Jusqu’à présent, aucune étude ne s’était aventurée à quantifier les coûts monétaires engendrés pour les femmes par le stress thermique, les inondations ou les sécheresses. Le rapport récemment publié par la FAO, intitulé The Unjust Climate : Measuring the impacts of climate change on the rural poor, women and youth (Injustice climatique : mesurer les incidences du changement climatique sur les pauvres, les femmes et les jeunes des zones rurales), montre les répercussions disproportionnées du changement climatique sur les pauvres, les personnes âgées et les femmes des zones rurales dans les pays à revenu faible ou intermédiaire. Il révèle que les ménages agricoles dirigés par des femmes accusent des pertes de plusieurs milliards d’USD, creusant encore l’écart de revenus entre femmes et hommes.

Afin d’approfondir les conclusions du rapport au sujet de la dynamique femmes-hommes ainsi que des difficultés rencontrées par les femmes des zones rurales dans un contexte de changement climatique, le service de presse de la FAO s’est entretenu avec Lauren Phillips, Directrice adjointe de la Division de la transformation rurale et de l’égalité des genres de la FAO.

Quelles sont les principales conclusions du rapport de la FAO sur l’injustice climatique en ce qui concerne les femmes ?

L’inégalité de genre détermine en grande partie la capacité d’adaptation des femmes face au changement climatique. Chaque année, dans les pays à revenu faible ou intermédiaire, sous l’effet des chocs climatiques que sont par exemple le stress thermique ou les inondations, les agricultrices et les ménages dirigés par des femmes accusent des pertes très importantes, qui dépassent celles subies par les ménages dirigés par des hommes. Ce rapport quantifie une partie de ces pertes.

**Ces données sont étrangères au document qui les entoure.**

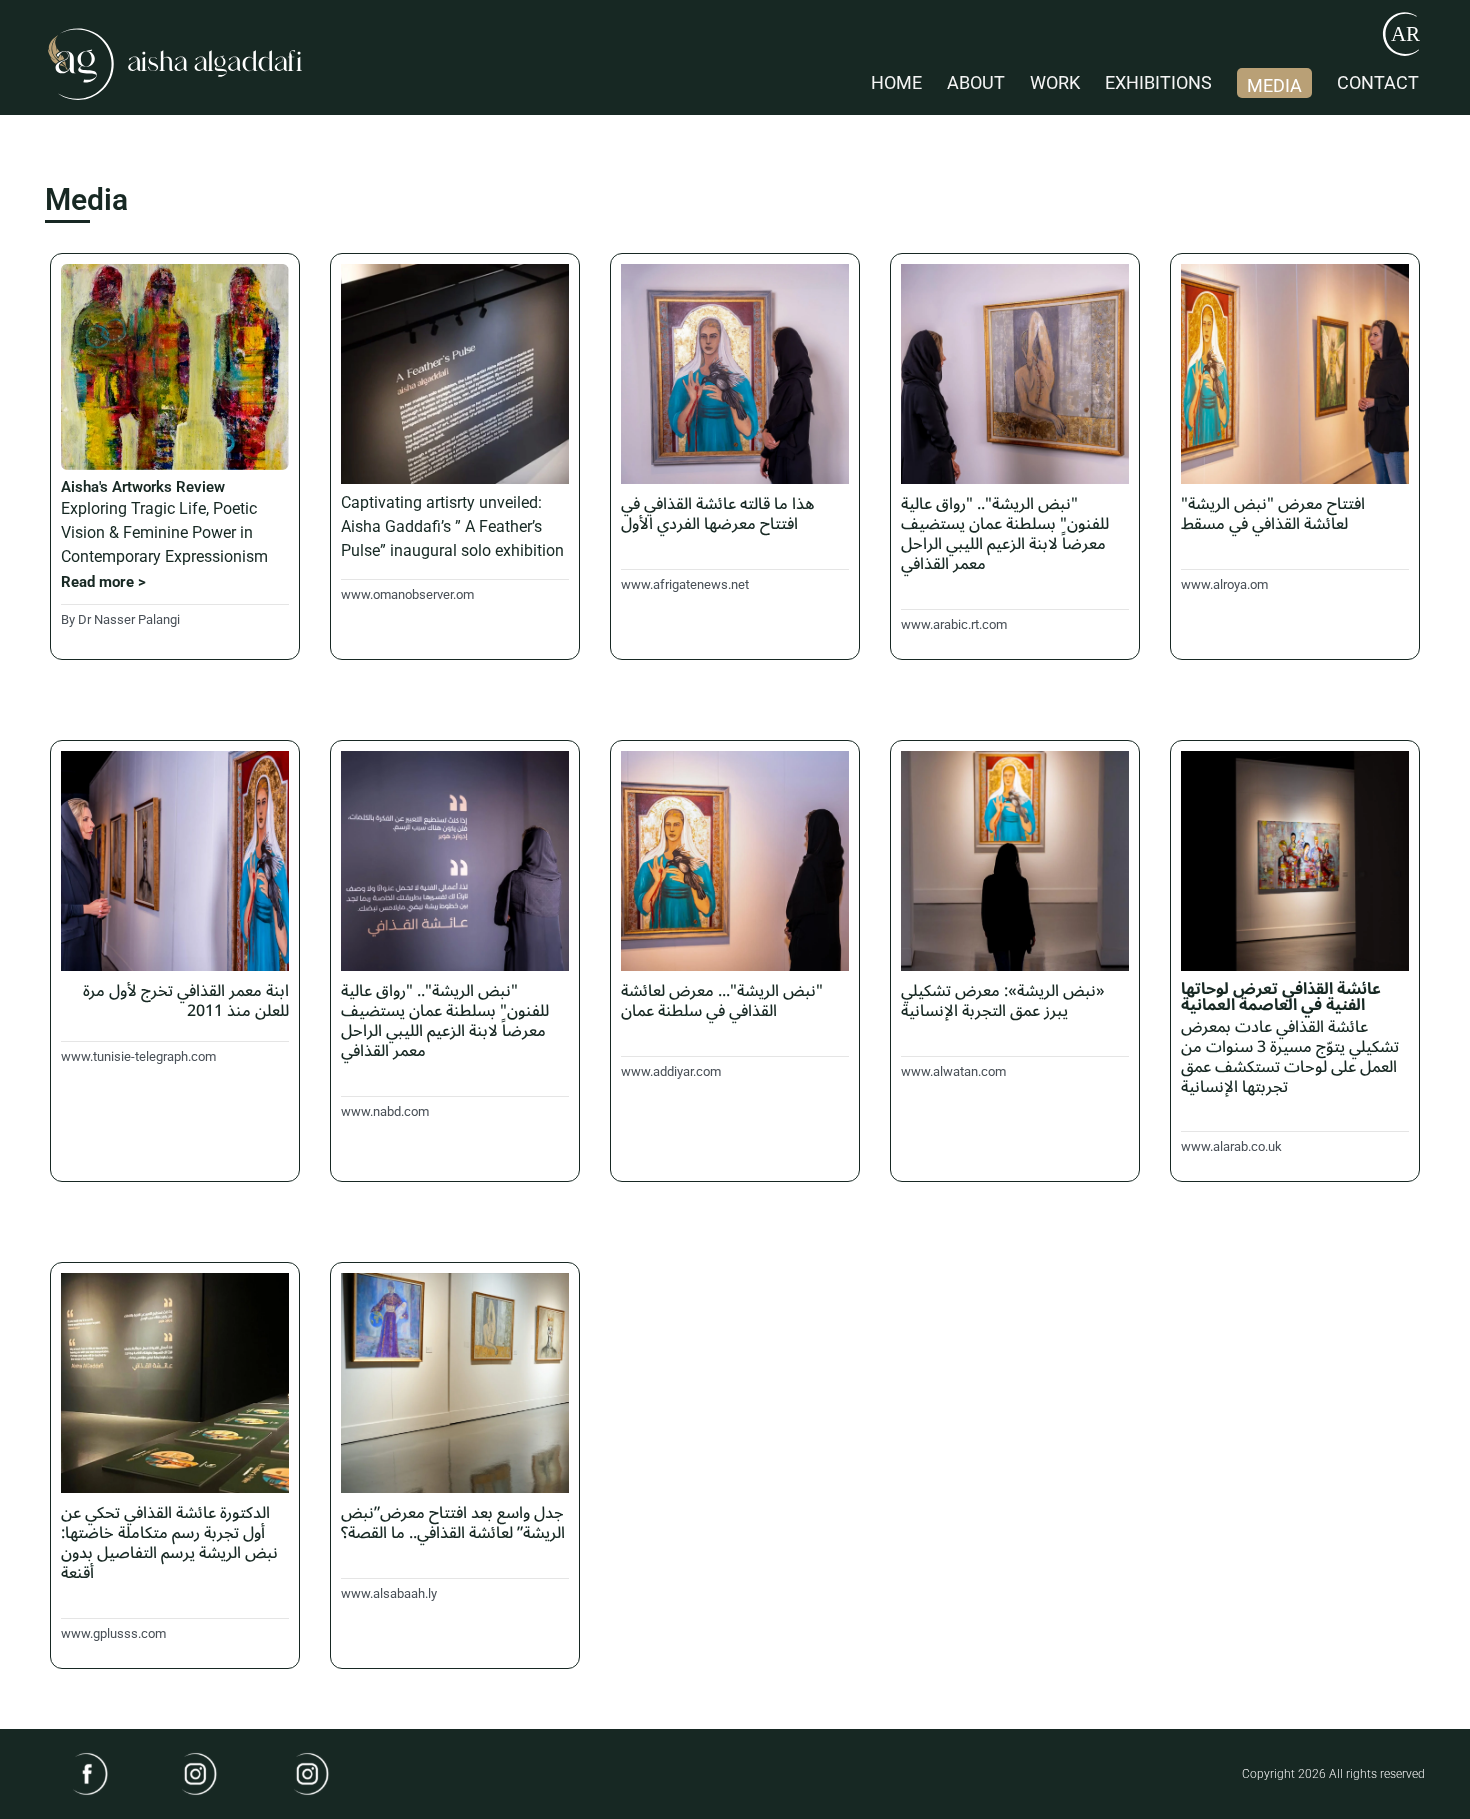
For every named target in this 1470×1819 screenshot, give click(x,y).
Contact (1378, 82)
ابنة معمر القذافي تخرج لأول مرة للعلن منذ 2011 (186, 1001)
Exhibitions (1158, 82)
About (976, 82)
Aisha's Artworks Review (143, 487)
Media (1274, 85)
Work (1055, 82)
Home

Par exemple, dans le cas du stress thermique, les ménages dirigés par des femmes subissent des pertes annuelles de revenu 8 pour cent plus élevées que les ménages dirigés par des hommes. Cela correspond à 37 milliards d’USD par an. C’est beaucoup d’argent. Les inondations se traduisent elles aussi, chez les ménages dirigés par des femmes, par des pertes de revenu supérieures de 3 pour cent (16 milliards d’USD par an au total) à celles accusées par les ménages dirigés par des hommes.

Nous parlons ici de cas où les ménages perdent déjà beaucoup sous l’effet du changement climatique. Mais lorsque ces ménages sont dirigés par des femmes ou lorsque les parcelles concernées sont gérées par des femmes, les pertes sont encore plus grandes.

Le rapport montre aussi que si le changement climatique augmente de 1 °C supplémentaire, les ménages dirigés par des femmes pourraient perdre 34 pour cent de leur revenu en plus par rapport aux ménages dirigés par des hommes. C’est une perte absolument énorme pour des ménages déjà pauvres qui ont du mal à trouver chaque jour des quantités suffisantes et saines de nourriture pour leur famille.

Comment la FAO a-t-elle pu faire ces calculs et aboutir à ces chiffres ?

Le rapport se base sur des données issues de 24 pays à revenu faible ou intermédiaire de cinq régions, et s’appuie sur 70 années de données climatiques quotidiennes, mises en correspondance avec les revenus de plus de 100 000 ménages. Ce qui signifie que nous avons disposé de données pour pratiquement un milliard de personnes. Nous avons pu estimer à quel point les pertes étaient plus importantes pour les ménages dirigés par des femmes.

En cas de sécheresse, par exemple, comment la situation d’une agricultrice diffère-t-elle de celle d’un agriculteur ?

Prenons l’exemple d’une femme qui ne disposerait peut-être pas de l’irrigation dans son exploitation. Le rapport que nous avons publié l’année dernière, intitulé La situation des femmes dans les systèmes agroalimentaires, montre que dans les pays où le recours à l’irrigation est plus largement répandu dans l’agriculture, les femmes ont beaucoup moins de chance que les hommes d’y avoir accès.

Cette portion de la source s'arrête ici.